Tether’s loss of peg is an opportunity for institutions holding the stablecoin to make money by redeeming it for a dollar. That is the theoretical promise.

But there are many obstacles to redeeming Tether. For example, it has minimum amounts for fiat withdrawals and charges a redemption fee of the greater of $1,000 or 0.1%. It also has an account verification fee of $150 and there are very few venues, read exchanges, where one can redeem Tether.

Institutions shy away from holding Tether for long periods of time and, instead, use it to quickly get in and out of trades. Its parent company’s problems – from lack of regulation to unverifiable reserves – that the stablecoin an untouchable asset.

Ordinarily, the profusion of red flags should be ideal territory for short traders. But shorting Tether is an expensive proposition and there are no credible counterparties willing to take the trade’s other side.

Before it declared bankruptcy, FTX offered Tether perpetual futures to short the stablecoin on its platform. Embattled lending firm Genesis was another party willing to act as counterparty to the trade. Bybit seems to be the only place which has a shorting facility against Tether for traders. And the exchange, which is banned in the United States, is hardly credible.

Good luck to Fir Capital and Viceroy Management in their attempts to short Tether.

SBF Drama

Sam Bankman-Fried’s arrest in Bahamas prevented his appearance at a Congressional hearing yesterday. But there was plenty of drama in a Bahamas court room. His mother “audibly laughed” when her son was referred to as a fugitive.

Bankman-Fried asked for permission to take off his shirt and wear an antidepressant patch. He was denied bail and is set to spend Christmas and New Year in a correctional facility in Bahamas.

Back in Washington D.C., there were no surprises in FTX CEO John Ray III’s Congressional hearing. He repeated details that are mostly known, thanks to a steady drip of revelations in publications, and called the exchange an “old fashioned embezzlement”. He also said that more than $7 billion remained unaccounted for in its accounting books.

An Unprecedented Case

On BBC’s World Business Report, Tom Vartanian, Executive Director at Financial Technology & Cybersecurity Center, said that resolution of the case will “take quite a while because it is unprecedented in nature.” He also pointed out that FTX’s filing was about reorganization through Chapter 11 and not liquidation, meaning the exchange’s customers will not be made whole immediately.

At the end of the day, he said, the FTX case is all about whether assembling a balance sheet for the exchange and figuring out whether they have a viable operation. “What is the value of the company?” he asked, by way of explanation.

Right now, it is nada.

Turbulent Times Ahead

Binance CEO Changpeng Zhao has warned his employees of “turbulent times” ahead.

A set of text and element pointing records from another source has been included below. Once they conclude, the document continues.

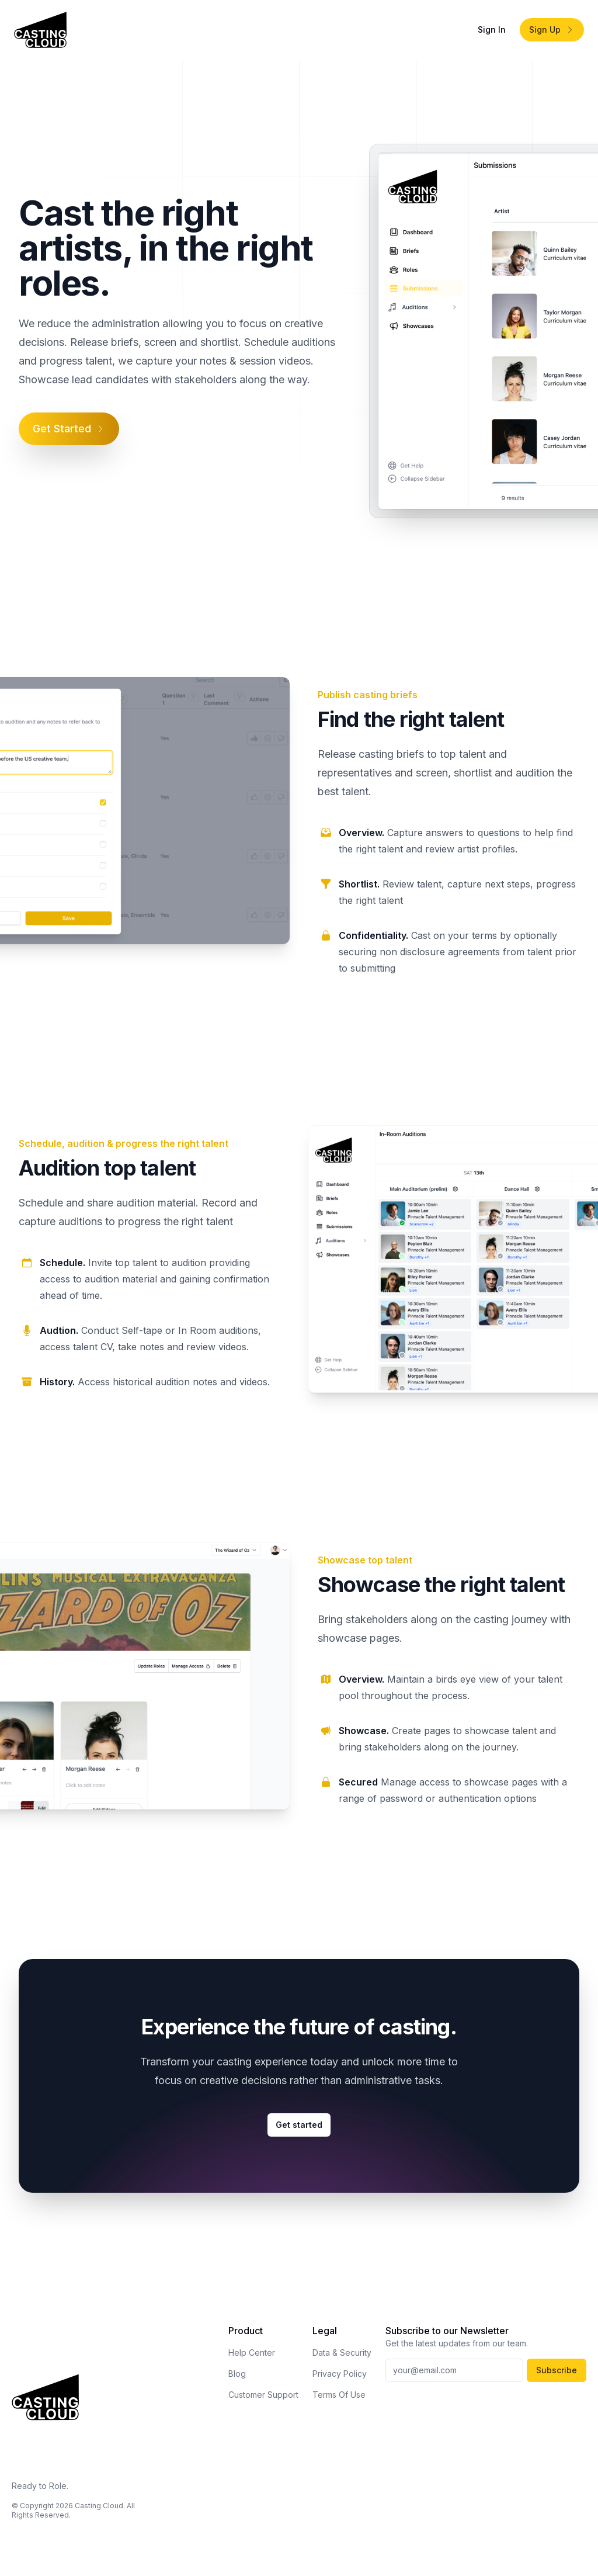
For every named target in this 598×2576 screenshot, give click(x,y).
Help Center (251, 2352)
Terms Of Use (339, 2395)
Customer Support (263, 2395)
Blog (237, 2374)
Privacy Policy (339, 2374)
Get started (299, 2125)
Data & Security (341, 2352)
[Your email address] (454, 2370)
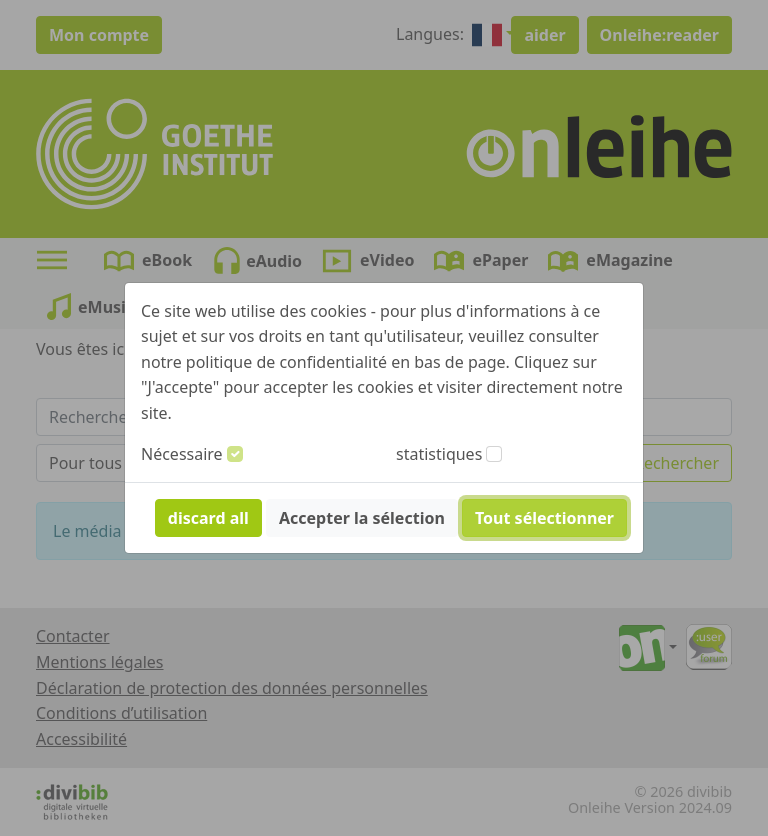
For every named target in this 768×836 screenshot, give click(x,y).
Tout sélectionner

That turbulence might become an industry-wide thing, considering Binance’s perceived size. The world’s biggest exchange has 357 coins and 1428 trading pairs on its platform. It claims to have trading volumes greater than that of NYSE, LSE, and TSE and is home to the world’s most successful venture fund. Not only this, Binance derives a substantial portion of its volumes from Tether – a stablecoin that seems to grow more impossible in its appearance and operation each day. CZ’s exchange will, probably, cause that turbulence.